Give an exact copy of the lines of the records below, starting at the line containing "The image size is (401, 403)." and running to the end.

··· Record extracts

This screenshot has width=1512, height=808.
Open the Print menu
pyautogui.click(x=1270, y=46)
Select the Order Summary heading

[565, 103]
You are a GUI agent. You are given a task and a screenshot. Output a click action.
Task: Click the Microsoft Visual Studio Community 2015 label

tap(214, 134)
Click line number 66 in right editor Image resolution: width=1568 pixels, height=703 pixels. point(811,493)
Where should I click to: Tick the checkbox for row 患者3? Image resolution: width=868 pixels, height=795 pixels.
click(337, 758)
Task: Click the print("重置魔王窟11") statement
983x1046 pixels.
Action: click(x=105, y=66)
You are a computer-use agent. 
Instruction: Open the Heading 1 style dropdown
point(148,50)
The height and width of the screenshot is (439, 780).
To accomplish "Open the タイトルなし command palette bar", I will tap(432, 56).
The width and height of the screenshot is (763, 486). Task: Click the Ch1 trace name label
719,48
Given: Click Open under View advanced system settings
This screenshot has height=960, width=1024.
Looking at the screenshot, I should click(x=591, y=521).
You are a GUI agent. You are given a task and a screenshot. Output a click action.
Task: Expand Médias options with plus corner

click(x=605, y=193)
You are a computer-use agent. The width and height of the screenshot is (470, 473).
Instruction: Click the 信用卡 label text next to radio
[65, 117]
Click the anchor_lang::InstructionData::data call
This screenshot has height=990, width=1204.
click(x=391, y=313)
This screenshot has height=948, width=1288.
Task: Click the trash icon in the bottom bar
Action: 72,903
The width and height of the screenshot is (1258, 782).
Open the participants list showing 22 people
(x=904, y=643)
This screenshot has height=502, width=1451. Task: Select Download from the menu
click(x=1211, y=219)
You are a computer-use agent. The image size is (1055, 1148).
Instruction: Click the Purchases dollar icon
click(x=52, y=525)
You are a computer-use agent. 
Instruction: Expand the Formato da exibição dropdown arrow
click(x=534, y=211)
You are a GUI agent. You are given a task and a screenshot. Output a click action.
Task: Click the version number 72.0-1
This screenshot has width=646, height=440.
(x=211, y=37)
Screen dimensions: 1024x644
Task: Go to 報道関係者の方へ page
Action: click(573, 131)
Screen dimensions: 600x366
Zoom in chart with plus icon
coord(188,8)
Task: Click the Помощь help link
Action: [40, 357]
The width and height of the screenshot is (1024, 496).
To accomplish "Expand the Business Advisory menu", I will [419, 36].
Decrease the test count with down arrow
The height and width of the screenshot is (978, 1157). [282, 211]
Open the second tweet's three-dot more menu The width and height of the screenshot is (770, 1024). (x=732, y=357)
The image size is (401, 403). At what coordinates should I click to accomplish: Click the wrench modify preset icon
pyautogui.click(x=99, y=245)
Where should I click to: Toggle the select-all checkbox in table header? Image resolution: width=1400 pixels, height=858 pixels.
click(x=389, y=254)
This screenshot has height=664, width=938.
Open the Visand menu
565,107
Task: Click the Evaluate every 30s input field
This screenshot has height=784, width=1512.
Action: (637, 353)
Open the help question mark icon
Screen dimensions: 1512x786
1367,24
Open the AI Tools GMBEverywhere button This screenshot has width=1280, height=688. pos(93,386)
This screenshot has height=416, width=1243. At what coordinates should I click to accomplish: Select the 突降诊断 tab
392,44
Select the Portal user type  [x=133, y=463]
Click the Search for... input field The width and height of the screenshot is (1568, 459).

······

Finished exercise »
The image size is (401, 403). At what coordinates should I click to accomplish: Click the wrench modify preset icon
pyautogui.click(x=99, y=245)
Where should I click to: Toggle the select-all checkbox in table header? Image resolution: width=1400 pixels, height=858 pixels.
click(x=389, y=254)
This screenshot has height=664, width=938.
Open the Visand menu
565,107
Task: Click the Evaluate every 30s input field
This screenshot has height=784, width=1512.
Action: (637, 353)
Open the help question mark icon
Screen dimensions: 1512x786
1367,24
Open the AI Tools GMBEverywhere button This screenshot has width=1280, height=688. pos(93,386)
This screenshot has height=416, width=1243. At what coordinates should I click to accomplish: Select the 突降诊断 tab
392,44
Select the Portal user type  [x=133, y=463]
Click the Search for... input field The width and height of the screenshot is (1568, 459).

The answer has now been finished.